===== TEXT SECTION

# Is This Baby Rare?



## remb1000 (Jan 17, 2012)

Hello

Does anybody out there not much about this John Barrel chap?

Or maybe even this particular watch.

Your thoughs would be much appreciated.

Thanks

Robert



















Image not available










Image not available

Image not available


----------



## zoki (Jan 9, 2012)

beson watches ive seen before but this one not 

here is one

http://www.tennants.co.uk/Catalogue/Lots/35938.aspx

the way they speak about him arround different webistes it seem he was retailer

http://www.thewatchforum.co.uk/index.php?showtopic=57312

and here is one if not yours 

http://www.ebay.com/itm/ANTIQUE-OLD-JOHN-BARREL-EXAMINED-J-W-BENSON-LONDON-POCKET-WATCH-SWISS-MADE-/170776583424


----------



## pugster (Nov 22, 2004)

jw benson is the maker , theres plenty info out there

john barrel is either an old retailer or it looks like someone named 'john barrel' has either had his name printed or written /painted it on the dial 

i guess its rare in the sense that it was written for one person (making it a one off dial) , there may be other ppl named john barrel about tho 

*the above ebay link has already failed to sell at that price on at least one occasion


----------



## remb1000 (Jan 17, 2012)

==========

WHAT IS ASKED:
a - From the watch forum thread, give back the passage starting with "the way they" and going on through "(Nov 22, 2004)".
b - In the watch forum thread, who does pugster name as the maker of the watch?
c - Write the next part of the watch forum thread, picking up after its last line.

===== SUPPLIED MATERIAL

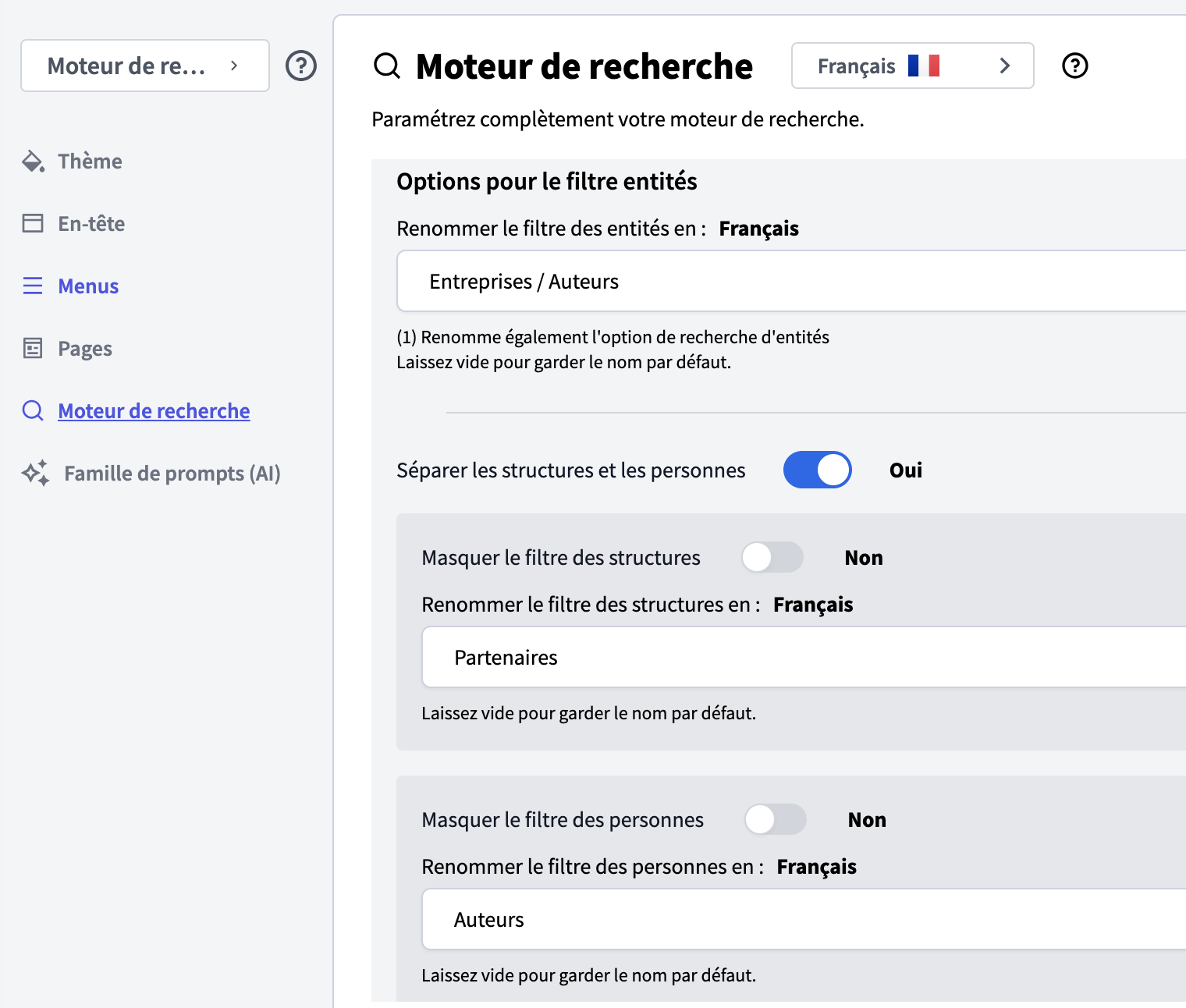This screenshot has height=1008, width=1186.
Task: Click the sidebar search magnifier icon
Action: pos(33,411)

==========
===== SUPPLIED MATERIAL

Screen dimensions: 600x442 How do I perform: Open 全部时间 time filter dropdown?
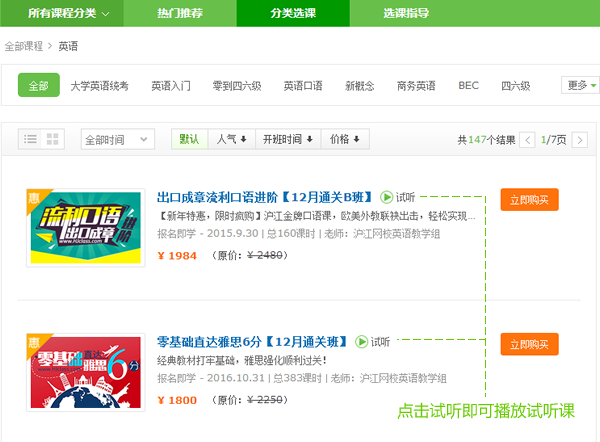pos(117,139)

==========

IN RESPONSE:
a -
the way they speak about him arround different webistes it seem he was retailer

http://www.thewatchforum.co.uk/index.php?showtopic=57312

and here is one if not yours 

http://www.ebay.com/itm/ANTIQUE-OLD-JOHN-BARREL-EXAMINED-J-W-BENSON-LONDON-POCKET-WATCH-SWISS-MADE-/170776583424


----------



## pugster (Nov 22, 2004)

b - J. W. Benson

c -
Cheers fella's

I found one or two pocket watches with this john barrel name onit.

Problem is their is nothing realy out there about this particular individual.

Yes I do know that J.W Benson made this, found plenty ofinfo about that company.

Some nice pieces they make.

And no that ebay link is not the one I posted but it sure as hell look very very similar if not identical.

This is turn gives me an idea of the price.

And if that one on ebay is selling for 150USD.

We can come to the conclusion that no this watch is not rare nor very valuable.

Regards


----------



## zoki (Jan 9, 2012)

great

i was joking about you posting it on ebay, the ebay one is worse condition

greetings to ireland


----------



## remb1000 (Jan 17, 2012)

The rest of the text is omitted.